Luz Bone: The Seed of Resurrection

January 24, 2016

4 min read

Resurrection of the dead is a religious tenet that may soon become scientific fact. The question is who will get there first: God or scientists?

Many great rabbis are saying that we are in the final days before the Messiah, and though God has his own sense of time, wearing a wristwatch that slowly ticks off the millenniums, he has been challenged to a deadline when it comes to the resurrection.

Reproductive cloning is the process of making an entire human from previously existing cells. In many countries, human cloning is illegal for ethical and religious reasons, though reproductive cloning of humans is entirely legal under federal law in the US and, at present, unregulated.

However, making the decision to begin (or end) a human life is considered by theologians to be the ultimate hubris, usurping God’s position as master of the universe and creator of man. In many ways, cloning could indeed be defined as scientists in the lab trying to copy God’s work. Cloning, after all, does have its source in Jewish mysticism.

When it comes time to resurrecting the dead in Jewish thought, the Luz bone, a tiny bone most people are unaware exists, is very important. The Luz bone is a miniscule bone from the spine, about the size of a barley grain and almost cubic in shape. According to Jewish tradition, it can never be destroyed and receives nourishment from Melava Malka, the meal eaten on Saturday night after the Sabbath ends.

Since it can never be destroyed, during the resurrection of the dead, the body re-grows from this tiny bone in a manner that is strangely reminiscent of cloning. Belief in the resurrection of the dead is one of the Rambam’s 13 principles of faith, so this little-known bone plays a larger role in the religion than most Jews realize.
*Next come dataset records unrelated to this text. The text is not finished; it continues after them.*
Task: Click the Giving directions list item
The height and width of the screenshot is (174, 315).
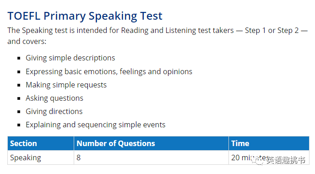Action: (x=54, y=111)
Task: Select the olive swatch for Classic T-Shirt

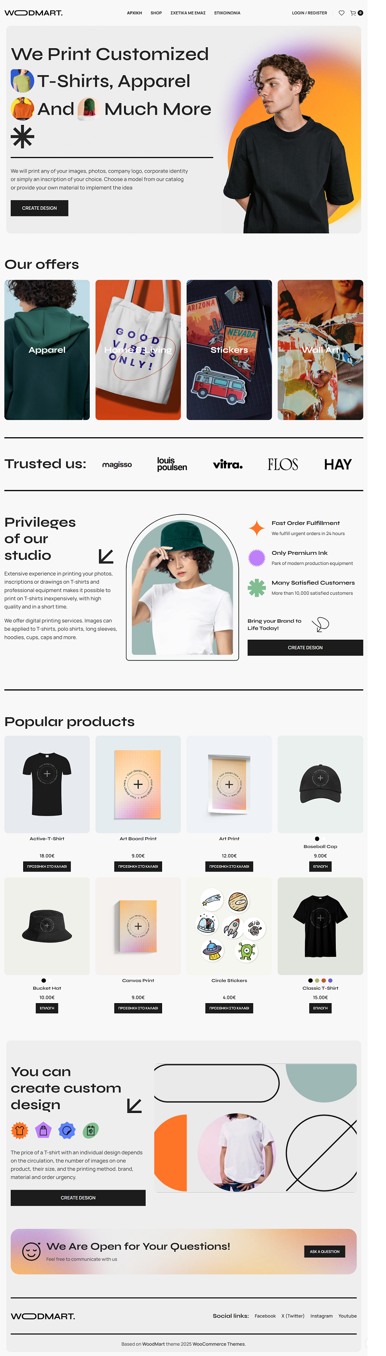Action: coord(317,980)
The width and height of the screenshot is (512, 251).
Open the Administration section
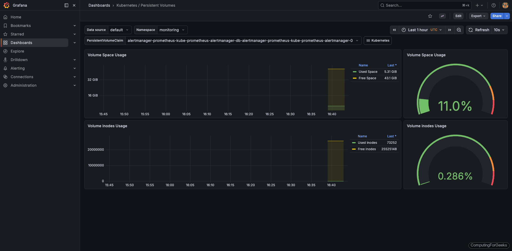(x=23, y=85)
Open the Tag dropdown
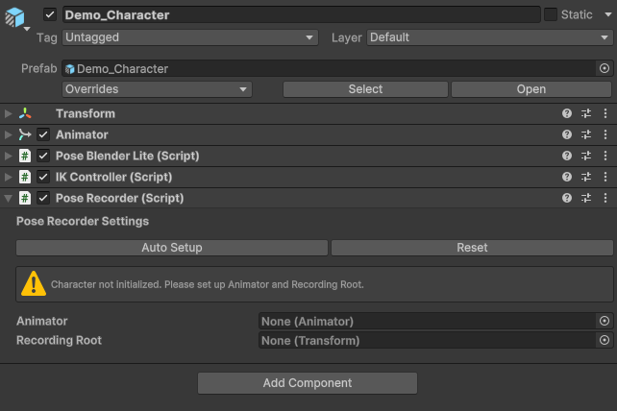 tap(189, 37)
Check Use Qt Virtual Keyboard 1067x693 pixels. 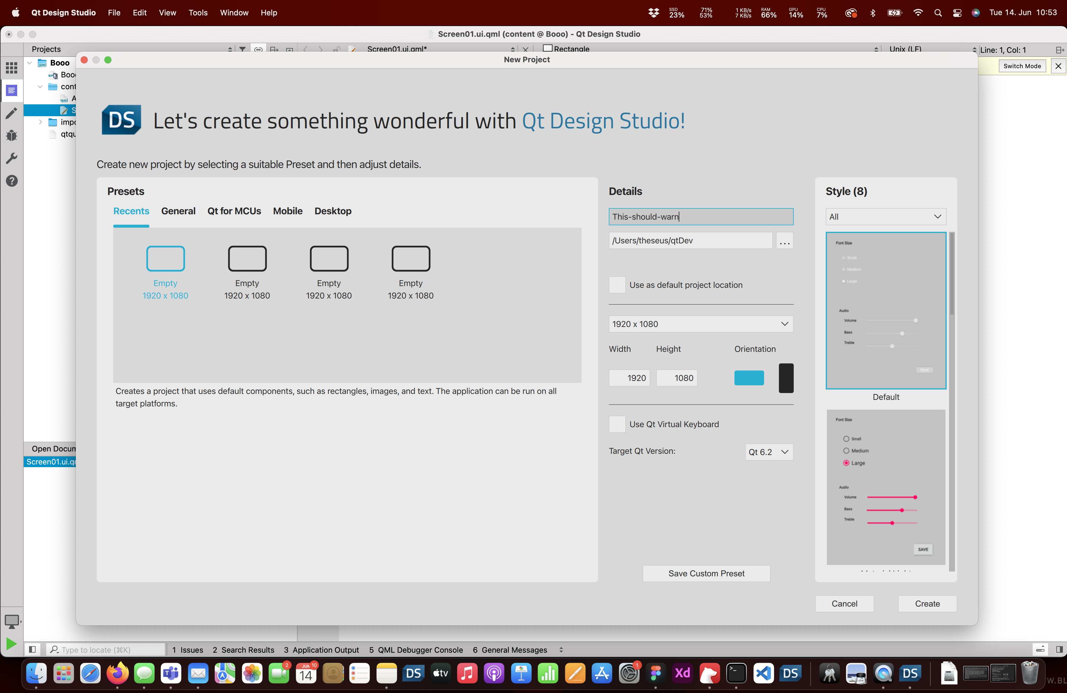tap(617, 424)
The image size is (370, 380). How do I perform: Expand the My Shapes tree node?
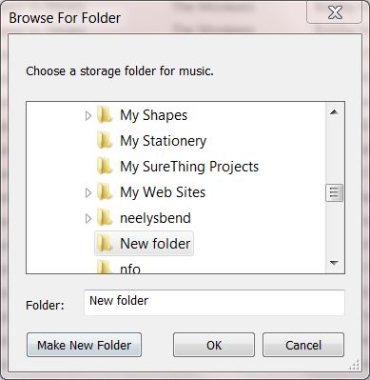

The Jewish source for the Luz bone is in Bereishit Rabba (28:3), a collection of homiletical teachings from the third century, which states:

“(Roman Emperor) Hadrian was grinding bones. He asked Rabbi Yehoshua ben Chananiah: ‘From where does the Holy One, Blessed be He, reconstruct man in the future to come?’ He answered him: ‘From the Luz of the spine.’ Said he: ‘From where do you know this?’. He said: ‘It has come to me (as a tradition), and I will show you.’ They tried to grind it in a mill but it was not ground, they burnt it in fire but it was not consumed, they put it in water but it was not softened, they put it on an anvil and he started to beat it with a hammer but the anvil slipped, the hammer was broken and it remained intact.”

Rabbi isaac Luria Ashkenazi, also referred to as the Ari or Arizal, one of the foremost Kabbalists of all time, lived in Safed in the 16th century. He taught that the Luz bone is located in the place where the knot of the tefillin is placed, where the skull meets the back of the neck. This is generally considered to be the seventh cervical vertebra.

According to tradition, this is the part of God’s neck that  Moses saw when he ascended to heaven to receive the Tablets of the Covenant. Other commentators believed that the Luz bone is located at the bottom of the spine, the tailbone, known to modern scientists as the coccyx.

The numerology of the Hebrew term “etzem haLuz” (the Luz bone) is 248, the same as the number of limbs that make up the body, according to rabbinic sources – seeming to indicate that just as a person’s entire physical being can be cloned from just a few cells, a person’s entire spiritual being can be encapsulated in one spiritual act.

In the race to resurrect, science got a late start but it has come far since Dolly the sheep was cloned in 1996. Humai, a biotech company based in Los Angeles, is a contender, promising to “reinvent the afterlife”. Their first-stage goal is to transplant the brain of a deceased individual into a “bionic body” created with cloning technology. In an interview with Pop-Sci Magazine, Humai CEO, Josh Bocanegra, explained the process:

“Our mission is fairly simple to understand but obviously difficult to execute. We’ll first collect extensive data on our members for years prior to their death via various apps we’re developing. After death we’ll freeze the brain using cryonics technology. When the technology is fully developed we’ll implant the brain into an artificial body. The artificial body functions will be controlled with your thoughts by measuring brain waves. As the brain ages we’ll use nanotechnology to repair and improve cells. Cloning technology is going to help with this too.”

Throwing down the gauntlet in a clear time-bound challenge to the creator, Bocanegra said, “We believe we can resurrect the first human within 30 years.”

Bocanegra’s claims seem too good to be true, and they very well might be. Little has been heard from his company since its inception and technology still has some major hurdles before science can claim to have one up on God.  Brains and even entire bodies have been cryogenically preserved, though a resurrection, an essential part of Humai’s process, has yet to be attempted.

Transplanting a brain into a donor body, the next crucial stage in the process, will be attempted for the first time next year by Italian neuroscientist Sergio Canavero, though many are skeptical of his chances of success.

So, which one will come first: Cloning or Luz bone? Either way, sometime in the next 30 years, we will probably get our answer.